* _Input material_:
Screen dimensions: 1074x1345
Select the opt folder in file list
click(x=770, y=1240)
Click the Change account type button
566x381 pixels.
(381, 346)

* _What you are asked to do_: Would you mind copying all of the records exactly?

* _Your solution_:
Screen dimensions: 1074x1345
Select the opt folder in file list
click(x=770, y=1240)
Click the Change account type button
566x381 pixels.
(381, 346)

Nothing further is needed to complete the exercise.